Praxis-Tipp: Da sich diese Regelung ausdrücklich nur auf telefonische Kontakte bezieht, ist der Ansatz der GOÄ-Nr. 3 bei einem persönlichen Arzt-Patienten-Kontakt nicht tangiert. Falls die Beratung besonders aufwändig ist, kann der Faktor dann entsprechend und über den 2,3-fachen Satz hinaus gesteigert werden. Nur hier gilt aber auch die Abrechnungsbestimmung, dass die Nr. 3 GOÄ nur mit einer besonderen Begründung mehr als einmal im Behandlungsfall berechnet werden kann. Dabei ist zu beachten, dass der Behandlungsfall in der GOÄ nicht – wie bei der Sonderregelung – der Monatsfall ist, sondern der Krankheitsfall für die Dauer des Zeitraums (von unterschiedlicher Anzahl von Tagen) bis zum Ablauf des Tages mit dem gleichen Tagesdatum.

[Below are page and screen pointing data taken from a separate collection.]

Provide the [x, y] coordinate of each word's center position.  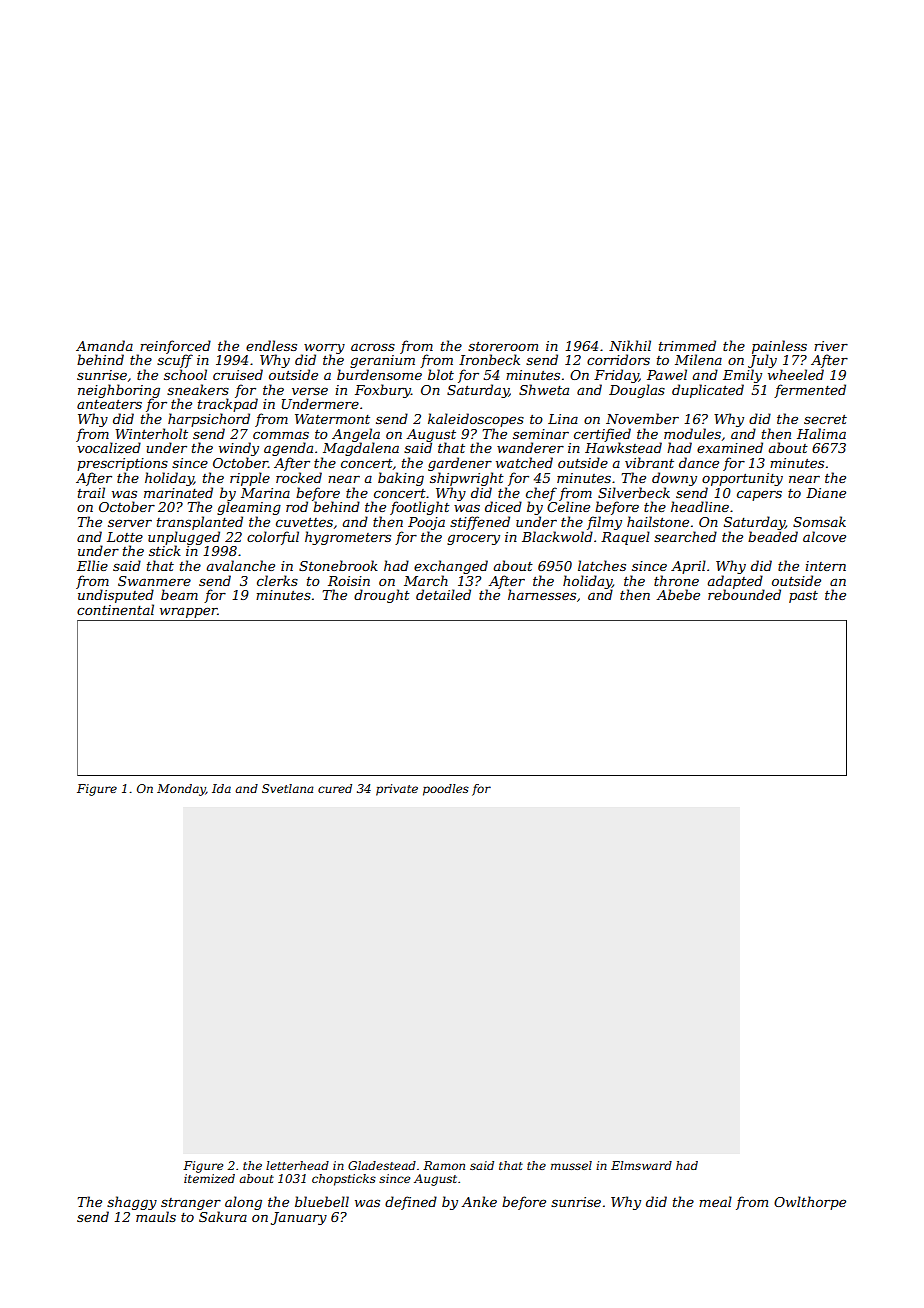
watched [524, 462]
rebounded [744, 594]
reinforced [175, 347]
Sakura [223, 1216]
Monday [181, 790]
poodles [446, 790]
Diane [826, 493]
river [831, 346]
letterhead [297, 1165]
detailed [443, 594]
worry [324, 349]
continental [115, 609]
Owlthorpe [810, 1203]
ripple [250, 479]
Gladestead [382, 1165]
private [397, 790]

Rückkehr in Regelversorgung als wichtiger Schritt
Die neu vereinbarte Hygienepauschale soll auch helfen, die Regelversorgung in den Praxen aufrecht zu erhalten. Hierfür macht sich der Deutsche Hausärzteverband seit Wochen stark. Mit als erstes wies er darauf hin, dass insbesondere chronisch kranke Patienten weiterhin eine gute Betreuung benötigen.

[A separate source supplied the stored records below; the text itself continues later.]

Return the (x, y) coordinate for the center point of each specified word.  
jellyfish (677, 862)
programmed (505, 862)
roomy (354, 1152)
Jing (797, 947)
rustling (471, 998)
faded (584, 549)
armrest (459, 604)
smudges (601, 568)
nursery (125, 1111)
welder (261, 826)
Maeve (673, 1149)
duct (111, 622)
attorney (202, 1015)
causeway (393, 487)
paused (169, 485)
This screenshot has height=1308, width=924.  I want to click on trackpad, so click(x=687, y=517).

“Der Schutz unserer Krankenhäuser und des gesamten Gesundheitssystems vor einer Überlastung beginnt in jeder Arztpraxis”, erklärt der Vorsitzende des PKV-Verbands, Ralf Kantak. “Die Praxen sind mit allen erforderlichen Hygiene- und Distanzmaßnahmen darauf vorbereitet, ihre Patienten sicher zu betreuen.” Die Versicherten sollten daher jetzt nicht länger aus Sorge vor Ansteckungen ihre Arztbesuche aufschieben oder absagen.
Gerade Patienten mit chronischen Erkrankungen benötigen die regelmäßige ärztliche Betreuung, sonst erhöhen sie ihre gesundheitlichen Risiken. Auch wichtige Vorsorgeuntersuchungen sollten nicht lange aufgeschoben werden, weil zu spät entdeckte Krankheiten umso schwerer zu bewältigen wären und zu dauerhaften gesundheitlichen Schäden führen können.
Damit unterstreicht PKV-Chef Kantak bestehende Forderungen des Deutschen Hausärzteverbands und weiteren Ärztevertretern. So warnte unter anderem Dr. Andreas Gassen, Chef der Kassenärztlichen Bundesvereinigung (KBV), jüngst, dass die “größere Bedrohung” als Corona andere Gesundheitsrisiken darstellen, wenn eine Rückkehr zur vertragsärztlichen Regelversorgung nicht zeitnah erreicht wird.